BEGIN DATA FOR THIS TASK

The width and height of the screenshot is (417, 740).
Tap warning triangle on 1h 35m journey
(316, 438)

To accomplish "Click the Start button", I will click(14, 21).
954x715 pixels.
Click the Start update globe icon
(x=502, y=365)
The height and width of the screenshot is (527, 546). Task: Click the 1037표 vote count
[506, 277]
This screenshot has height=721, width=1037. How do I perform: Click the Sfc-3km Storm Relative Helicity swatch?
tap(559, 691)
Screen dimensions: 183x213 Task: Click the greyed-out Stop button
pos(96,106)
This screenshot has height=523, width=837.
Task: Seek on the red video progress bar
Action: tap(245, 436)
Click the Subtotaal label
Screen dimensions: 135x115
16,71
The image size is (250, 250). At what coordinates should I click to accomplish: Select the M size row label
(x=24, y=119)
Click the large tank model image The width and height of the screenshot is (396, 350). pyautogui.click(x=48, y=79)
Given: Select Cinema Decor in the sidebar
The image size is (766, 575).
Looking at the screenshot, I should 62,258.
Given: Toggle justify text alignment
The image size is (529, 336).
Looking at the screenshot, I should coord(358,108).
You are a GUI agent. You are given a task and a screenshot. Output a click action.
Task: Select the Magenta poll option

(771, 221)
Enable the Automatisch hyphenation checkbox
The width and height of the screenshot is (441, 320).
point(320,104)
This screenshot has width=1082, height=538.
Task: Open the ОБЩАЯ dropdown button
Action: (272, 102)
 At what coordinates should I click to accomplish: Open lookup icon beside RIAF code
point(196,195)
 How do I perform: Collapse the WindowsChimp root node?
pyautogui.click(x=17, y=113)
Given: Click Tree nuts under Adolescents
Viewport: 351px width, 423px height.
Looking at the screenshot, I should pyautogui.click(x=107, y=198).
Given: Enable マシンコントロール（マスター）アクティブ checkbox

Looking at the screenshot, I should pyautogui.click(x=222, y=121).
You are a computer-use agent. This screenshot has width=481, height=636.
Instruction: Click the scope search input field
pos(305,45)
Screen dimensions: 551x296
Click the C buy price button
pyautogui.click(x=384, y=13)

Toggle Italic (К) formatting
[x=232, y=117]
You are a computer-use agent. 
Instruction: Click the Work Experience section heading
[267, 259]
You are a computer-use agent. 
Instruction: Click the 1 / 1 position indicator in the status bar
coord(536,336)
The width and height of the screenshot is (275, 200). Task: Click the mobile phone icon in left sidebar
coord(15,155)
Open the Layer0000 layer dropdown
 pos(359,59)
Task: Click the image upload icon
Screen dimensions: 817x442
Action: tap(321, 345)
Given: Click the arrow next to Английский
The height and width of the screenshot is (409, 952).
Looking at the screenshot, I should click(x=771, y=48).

END DATA FOR THIS TASK

Copy the listing in full. Match it word for word.

The width and height of the screenshot is (417, 740).
Tap warning triangle on 1h 35m journey
(316, 438)

To accomplish "Click the Start button", I will click(14, 21).
954x715 pixels.
Click the Start update globe icon
(x=502, y=365)
The height and width of the screenshot is (527, 546). Task: Click the 1037표 vote count
[506, 277]
This screenshot has height=721, width=1037. How do I perform: Click the Sfc-3km Storm Relative Helicity swatch?
tap(559, 691)
Screen dimensions: 183x213 Task: Click the greyed-out Stop button
pos(96,106)
This screenshot has height=523, width=837.
Task: Seek on the red video progress bar
Action: tap(245, 436)
Click the Subtotaal label
Screen dimensions: 135x115
16,71
The image size is (250, 250). At what coordinates should I click to accomplish: Select the M size row label
(x=24, y=119)
Click the large tank model image The width and height of the screenshot is (396, 350). pyautogui.click(x=48, y=79)
Given: Select Cinema Decor in the sidebar
The image size is (766, 575).
Looking at the screenshot, I should 62,258.
Given: Toggle justify text alignment
The image size is (529, 336).
Looking at the screenshot, I should coord(358,108).
You are a GUI agent. You are given a task and a screenshot. Output a click action.
Task: Select the Magenta poll option

(771, 221)
Enable the Automatisch hyphenation checkbox
The width and height of the screenshot is (441, 320).
point(320,104)
This screenshot has width=1082, height=538.
Task: Open the ОБЩАЯ dropdown button
Action: (272, 102)
 At what coordinates should I click to accomplish: Open lookup icon beside RIAF code
point(196,195)
 How do I perform: Collapse the WindowsChimp root node?
pyautogui.click(x=17, y=113)
Given: Click Tree nuts under Adolescents
Viewport: 351px width, 423px height.
Looking at the screenshot, I should pyautogui.click(x=107, y=198).
Given: Enable マシンコントロール（マスター）アクティブ checkbox

Looking at the screenshot, I should pyautogui.click(x=222, y=121).
You are a computer-use agent. This screenshot has width=481, height=636.
Instruction: Click the scope search input field
pos(305,45)
Screen dimensions: 551x296
Click the C buy price button
pyautogui.click(x=384, y=13)

Toggle Italic (К) formatting
[x=232, y=117]
You are a computer-use agent. 
Instruction: Click the Work Experience section heading
[267, 259]
You are a computer-use agent. 
Instruction: Click the 1 / 1 position indicator in the status bar
coord(536,336)
The width and height of the screenshot is (275, 200). Task: Click the mobile phone icon in left sidebar
coord(15,155)
Open the Layer0000 layer dropdown
 pos(359,59)
Task: Click the image upload icon
Screen dimensions: 817x442
Action: tap(321, 345)
Given: Click the arrow next to Английский
The height and width of the screenshot is (409, 952).
Looking at the screenshot, I should click(x=771, y=48).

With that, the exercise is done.